> **ACTIVITY**
Copy out the records in full, word for word, without pictures.

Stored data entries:

*** Block opens ***

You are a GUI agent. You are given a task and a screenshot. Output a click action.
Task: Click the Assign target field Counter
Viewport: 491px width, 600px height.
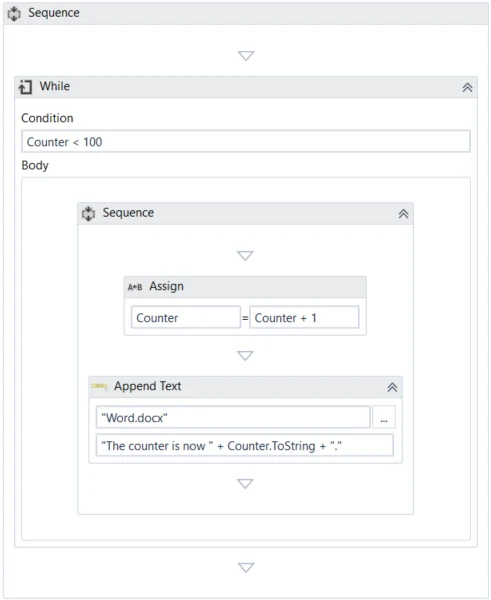186,317
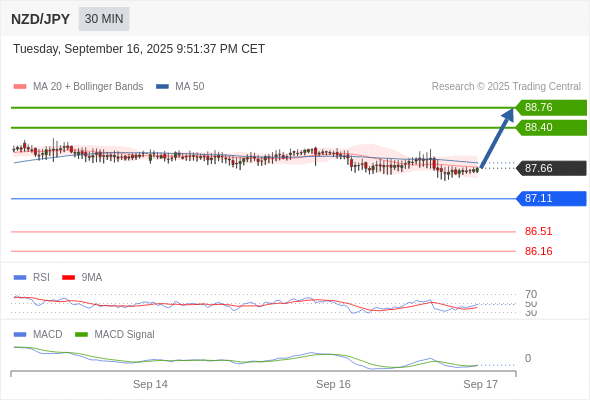
Task: Toggle the MA 20 + Bollinger Bands legend
Action: (78, 86)
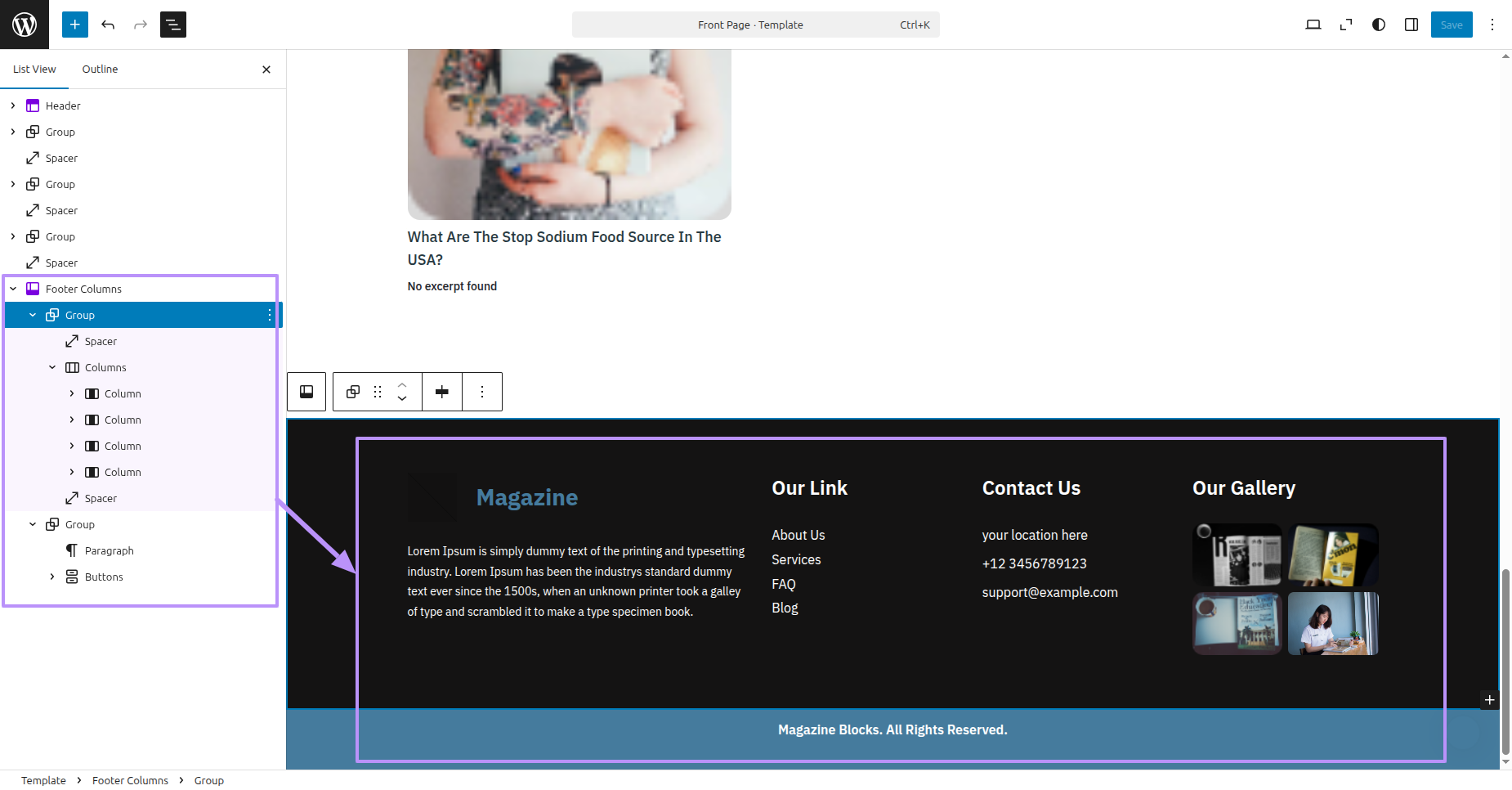This screenshot has width=1512, height=790.
Task: Open the editor options three-dot menu
Action: 1492,25
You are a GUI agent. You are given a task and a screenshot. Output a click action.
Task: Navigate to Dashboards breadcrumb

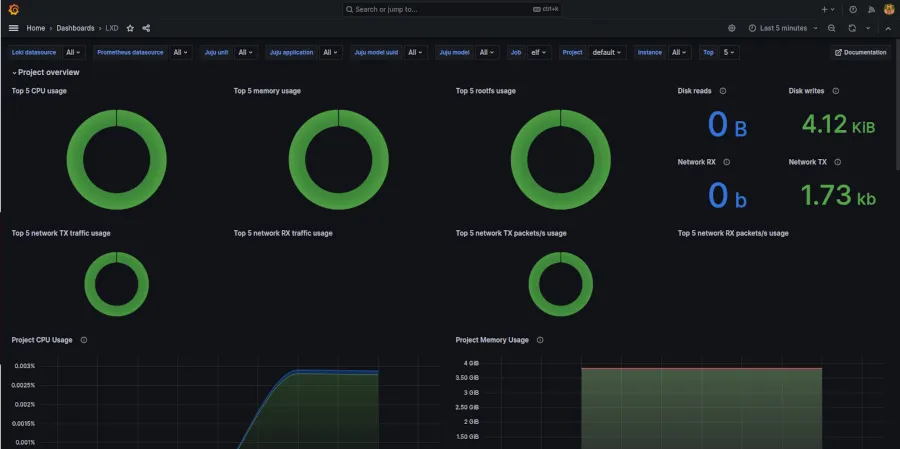click(75, 28)
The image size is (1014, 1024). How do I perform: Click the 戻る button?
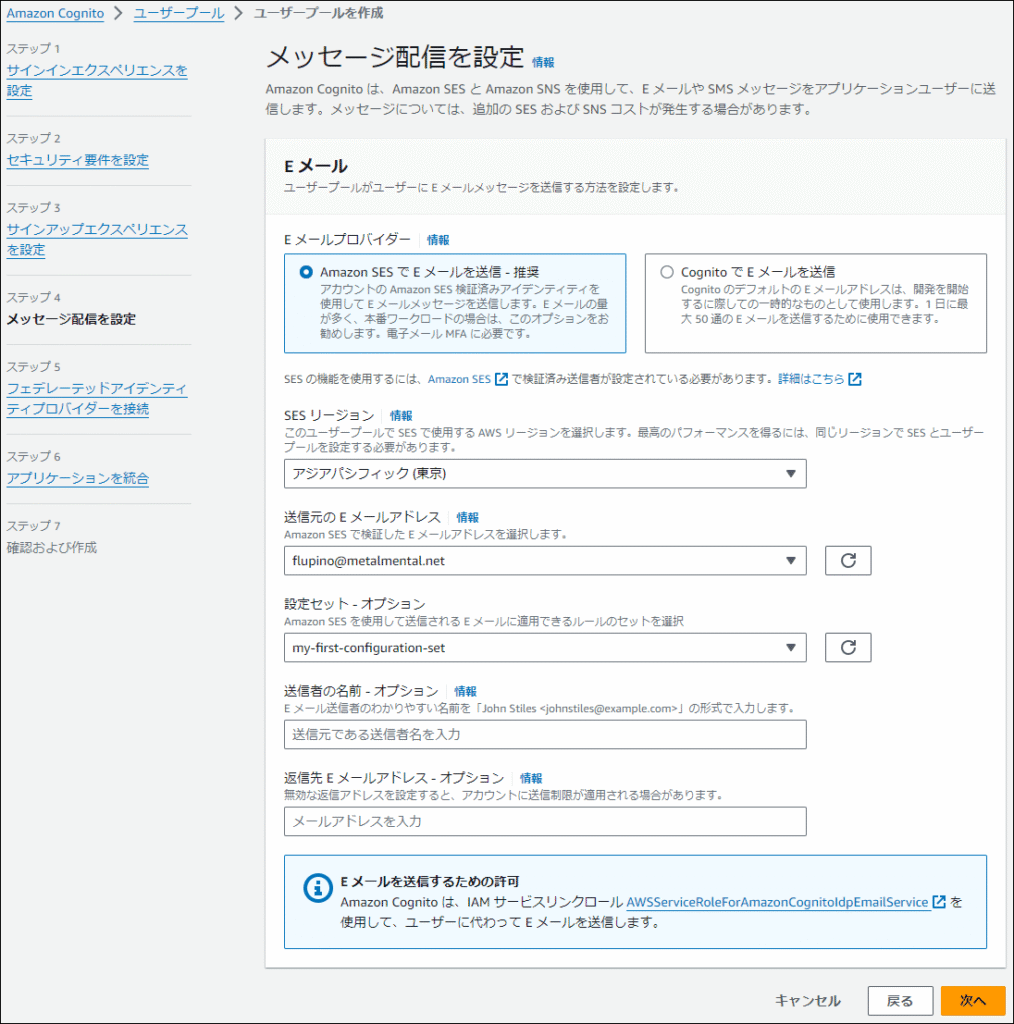(899, 1001)
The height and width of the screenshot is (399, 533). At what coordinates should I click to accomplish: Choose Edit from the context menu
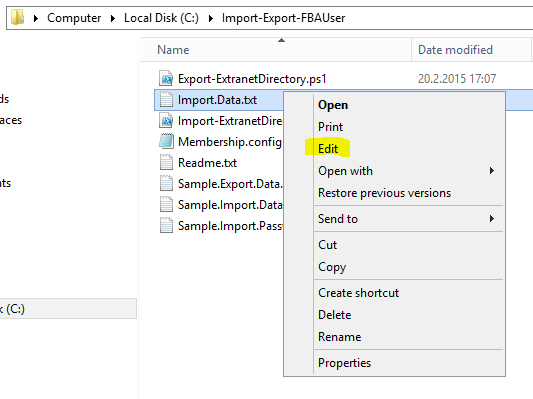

*** Block closes ***

> **YOUR RESPONSE**
You are a GUI agent. You are given a task and a screenshot. Output a click action.
Task: Click the Assign target field Counter
Viewport: 491px width, 600px height.
186,317
Task: Toggle the MA 20 + Bollinger Bands legend
Action: (78, 86)
This screenshot has width=1512, height=790.
Task: Open the editor options three-dot menu
Action: 1492,25
You are a GUI agent. You are given a task and a screenshot. Output a click action.
Task: Navigate to Dashboards breadcrumb

click(75, 28)
The image size is (1014, 1024). How do I perform: Click the 戻る button?
(899, 1001)
The height and width of the screenshot is (399, 533). At what coordinates should I click to accomplish: Choose Edit from the context menu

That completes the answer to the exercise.